▶ **DIRECTIONS FOR THIS TASK**
Reproduce the lines of the records below word for word, starting from the line that contains "Image resolution: width=450" and continuing through the end of the records, with both ends included. Leave the pictures out of your answer.

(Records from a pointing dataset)
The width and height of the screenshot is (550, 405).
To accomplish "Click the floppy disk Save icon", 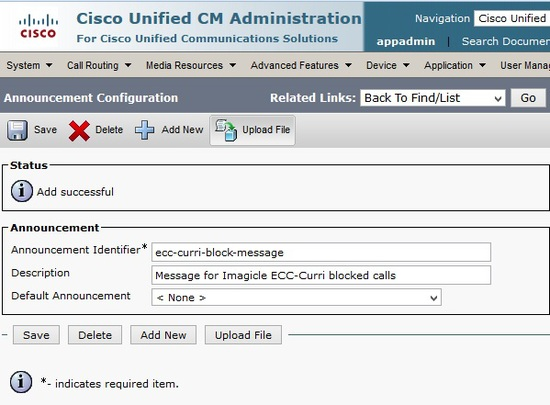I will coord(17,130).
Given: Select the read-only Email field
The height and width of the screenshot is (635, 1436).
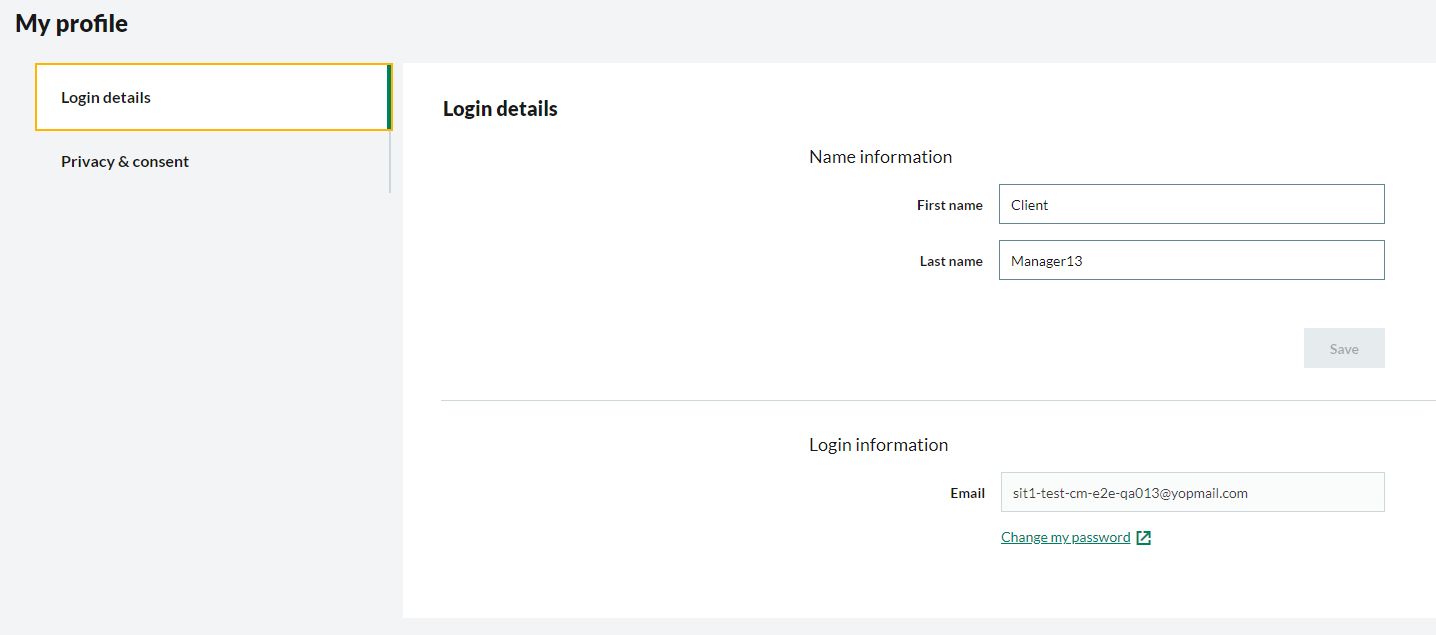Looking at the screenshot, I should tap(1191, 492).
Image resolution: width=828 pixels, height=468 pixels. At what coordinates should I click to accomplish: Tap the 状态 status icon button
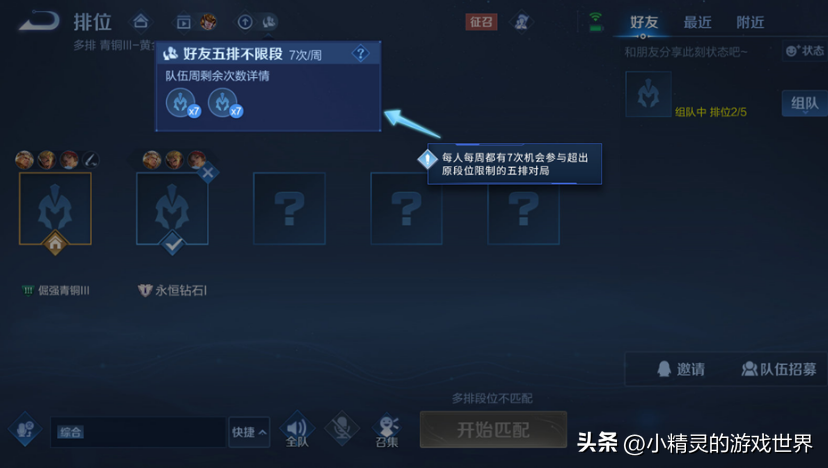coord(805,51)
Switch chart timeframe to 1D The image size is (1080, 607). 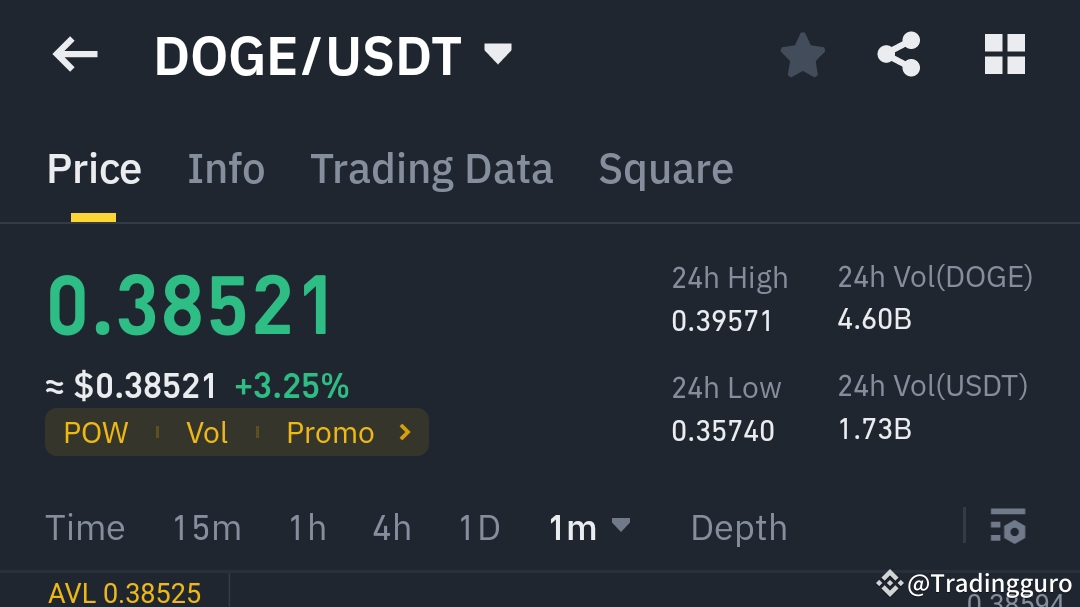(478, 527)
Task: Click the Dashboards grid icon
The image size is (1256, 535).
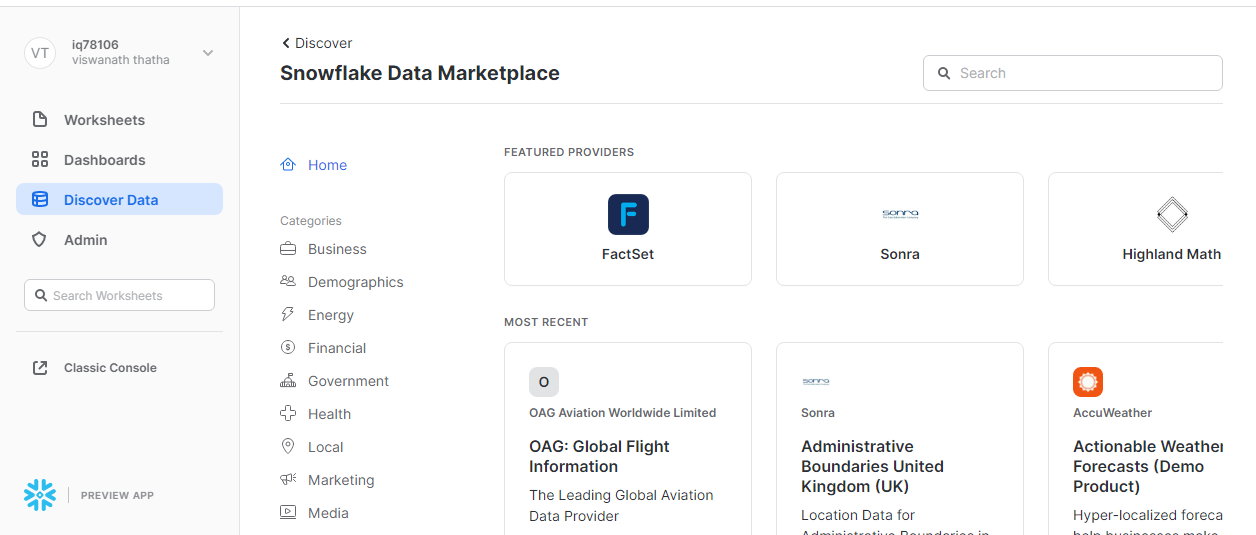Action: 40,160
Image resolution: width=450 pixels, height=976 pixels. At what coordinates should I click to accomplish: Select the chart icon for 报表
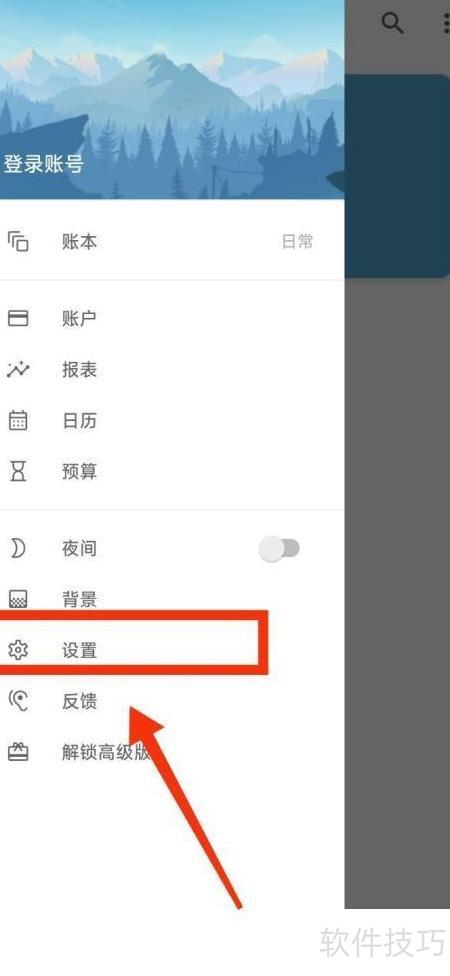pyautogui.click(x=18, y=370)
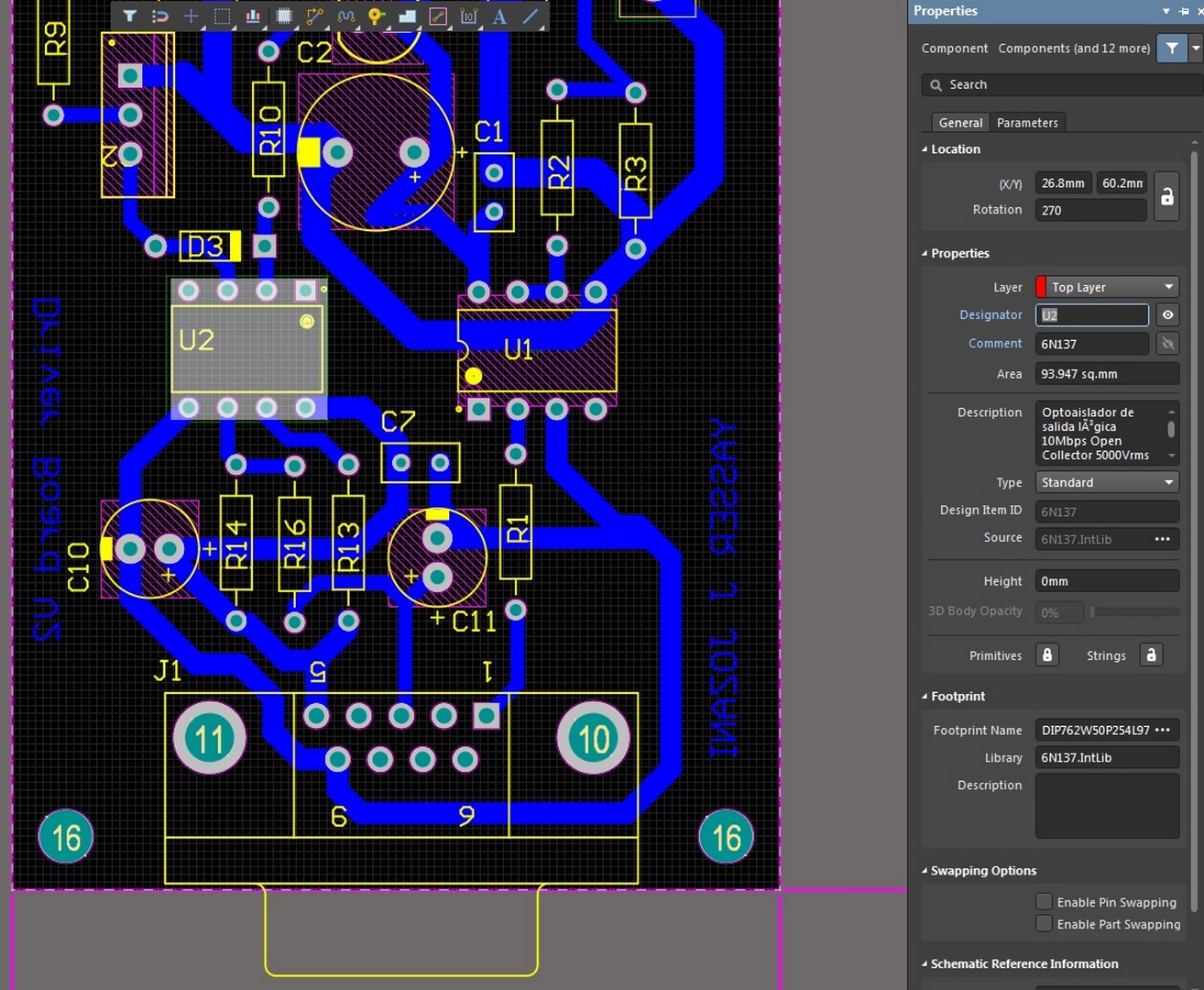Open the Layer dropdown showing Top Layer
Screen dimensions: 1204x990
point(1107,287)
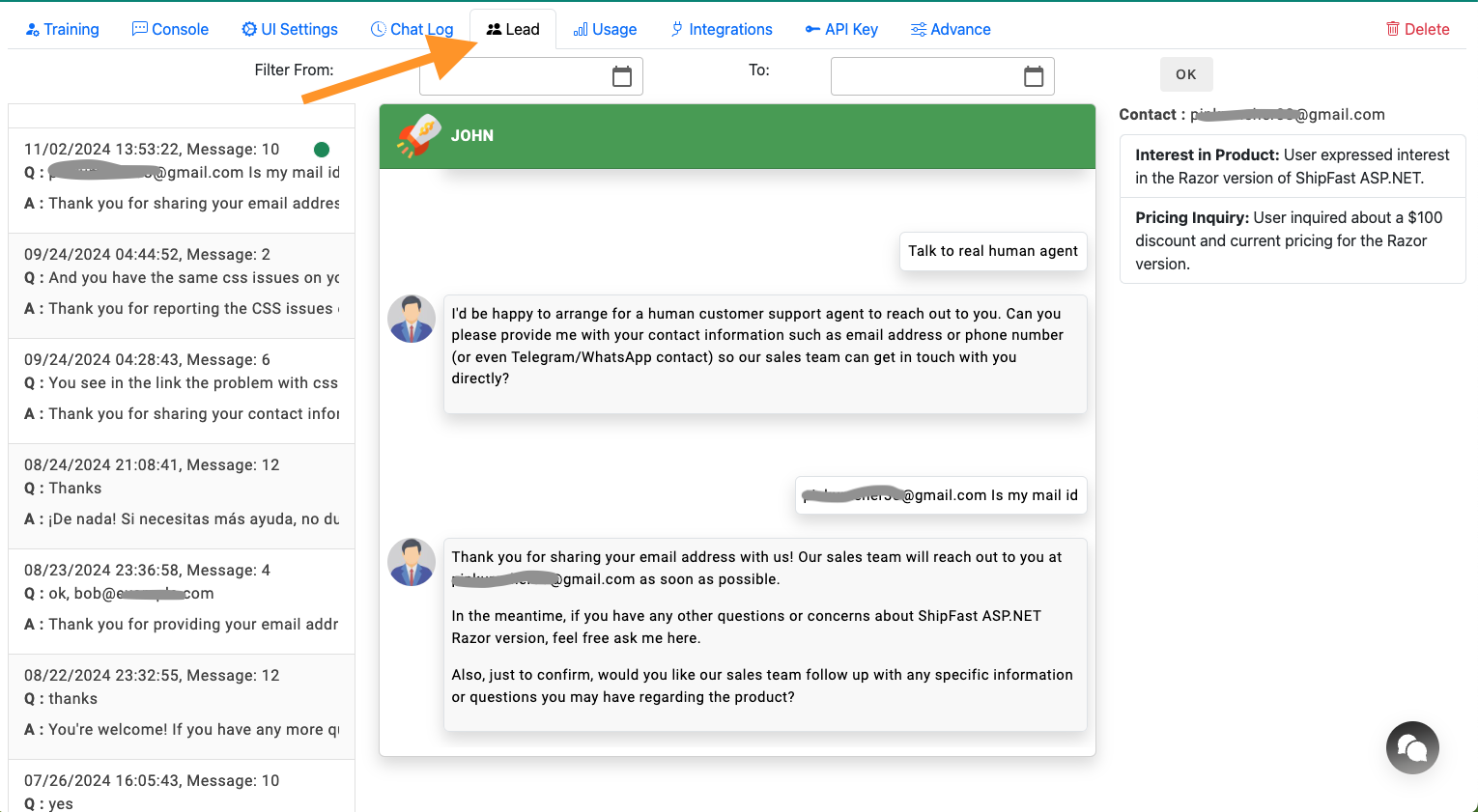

▶ **PROBLEM SOLUTION**
Image resolution: width=450 pixels, height=976 pixels. At what coordinates should I click to accomplish: Select the chart icon for 报表
pyautogui.click(x=18, y=370)
Open the Layer dropdown showing Top Layer
Screen dimensions: 1204x990
point(1107,287)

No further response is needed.